Op de estancia hadden ze ook een heel mooi zwembadje, dat in de rotsen was uitgehakt. Regelmatig verbleven er schoolklassen uit een naburig dorp. Op zulke dagen werd er een tafel buiten gezet met allerlei lekkers erop uitgestald. De tafel stond vlakbij de eetzaal en wij hadden er precies zicht op. Kleine flesjes met frisdrank, zakjes chips en een schaal met lollies stonden netjes naast elkaar. Netjes, totdat zich een kip aandiende. Nieuwsgierig sprong ze op de tafel en banjerde dwars door de flesjes heen. Er bleef er geen eentje staan. Verschrikt sprong ze op en landde toen in de bak met lollies. Als een beginner op rollerskates vlogen haar poten alle kanten op en de lollies ook.

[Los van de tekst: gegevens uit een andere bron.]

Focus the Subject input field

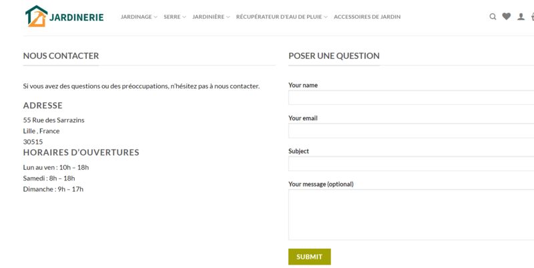point(411,164)
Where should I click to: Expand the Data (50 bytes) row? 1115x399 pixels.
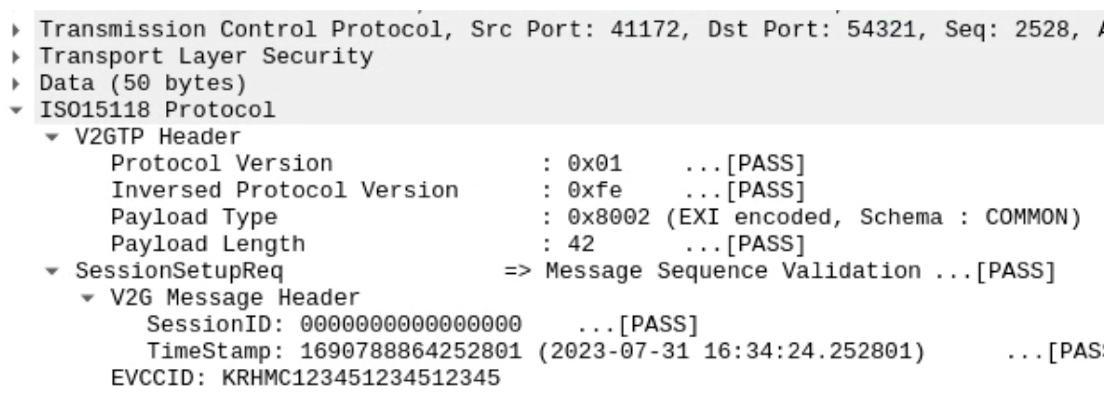click(x=16, y=84)
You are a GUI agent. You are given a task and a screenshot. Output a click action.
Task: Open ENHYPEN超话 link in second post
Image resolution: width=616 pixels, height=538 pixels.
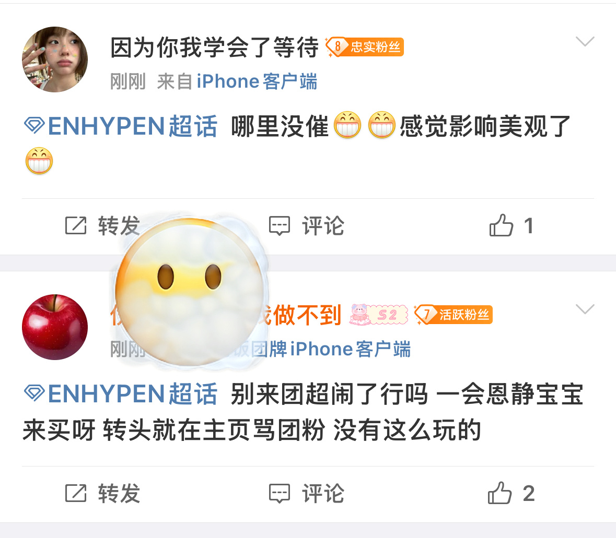pyautogui.click(x=120, y=394)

Uiteindelijk vond ze het welletjes en sprong ze onder een protesterend getok van de tafel. Wij keken ernaar en lachten om de kip, het was dan ook een kostelijk gezicht. Dat heeft ze waarschijnlijk onthouden, want de volgende morgen heel vroeg, om 5.00 uur, werden we wakker van een driftig getik.

Het silhouet van de schuldige tekende zich haarscherp af tegen het rode gordijn waar de zon doorheen scheen. Het was de kip, haar kammetje wiebelde op haar kop terwijl ze wraakzuchtig op het raam tikte.

We konden er niet boos om worden.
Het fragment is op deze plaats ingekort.